Known: $$0<x<1$$ $$0<k<1$$ $$0<x+k<1$$ $$y\geq1$$ $y$ is a whole number. Prove: $$ \frac{xy}{1-(1-x)^y}\leq \frac{(x+k)y}{1-(1-(x+k))^y}. $$

I ran some sample results and the inequality appears to be true. For example: $((0.005*20)/(1-(1-0.005)^9))<((0.006*20)/(1-(1-0.006)^9 )) $

Basically, both denominators and numerators increase slightly from left to right, which is not obvious whether or not this will increase the right side.

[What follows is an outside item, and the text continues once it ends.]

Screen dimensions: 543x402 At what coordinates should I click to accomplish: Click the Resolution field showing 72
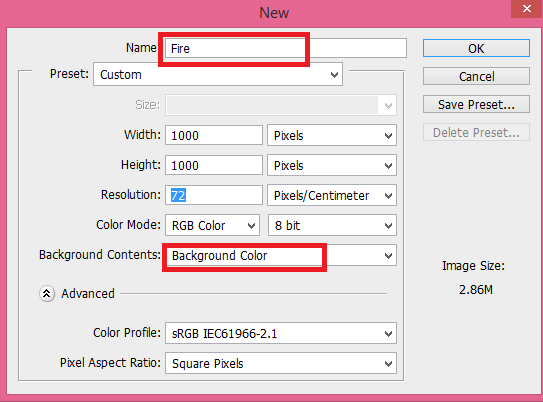pos(214,195)
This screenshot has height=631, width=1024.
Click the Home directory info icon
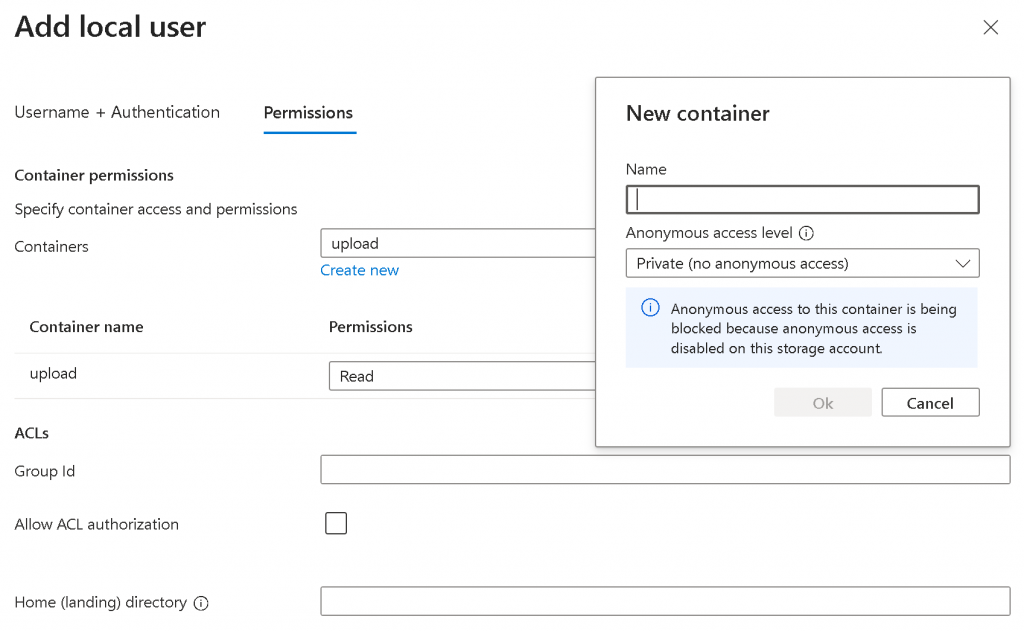click(201, 603)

It is obvious that denominators on both sides will be between 0 and 1.

Since both denominators have to be positive, I first thought about cross-multiplying but could not countinue to simply further: $$ (1-(1-x)^y) ((x+k)y)\leq (xy) (1-(1-(x+k))^y) $$

Answer 1

$$\frac{xy}{1-(1-x)^y}\leq \frac{(x+k)y}{1-(1-(x+k))^y}$$

Introduce $z=x+k$, $z\in(0,1)$. The inequality becomes:

$$\frac{x}{1-(1-x)^y}\leq \frac{z}{1-(1-z)^y}$$

Make another substitution:

$$u=1-x\\v=1-z$$

Obviously, $x<z\implies u>v$. The inequality now becomes:

$${1-u \over 1-u^y}\le{1-v \over 1-v^y}$$

$${1-u \over {(1-u)(1+u+u^2+...+u^{y-1})}}\le {1-v \over {(1-v)(1+v+v^2+...+v^{y-1})}}$$

$${1 \over {1+u+u^2+...+u^{y-1}}}\le {1 \over {1+v+v^2+...+v^{y-1}}}$$

$$1+u+u^2+...+u^{y-1}\ge 1+v+v^2+...+v^{y-1}$$

...which is obviously true for $u>v$ and $y\ge1$.

Answer 2

Hint: We can reframe the problem to showing that the function $$f_a(x):=\frac{ax}{1-(1-x)^a}$$ is either monotonely increasing or constant on $[0,1]$, which is the same as showing that $f'_a(x)\geq0$. Differentiating: $$\begin{split} f'_a(x) = \frac{a(1-(1-x)^a)-a^2x(1-x)^{a-1}}{(1-(1-x)^a)^2}. \end{split}$$ The denominator is always positive, so we are reduced to showing that whenever $x\in(0,1)$ and $a\geq1$, then $$ax(1-x)^{a-1}\leq 1-(1-x)^a.$$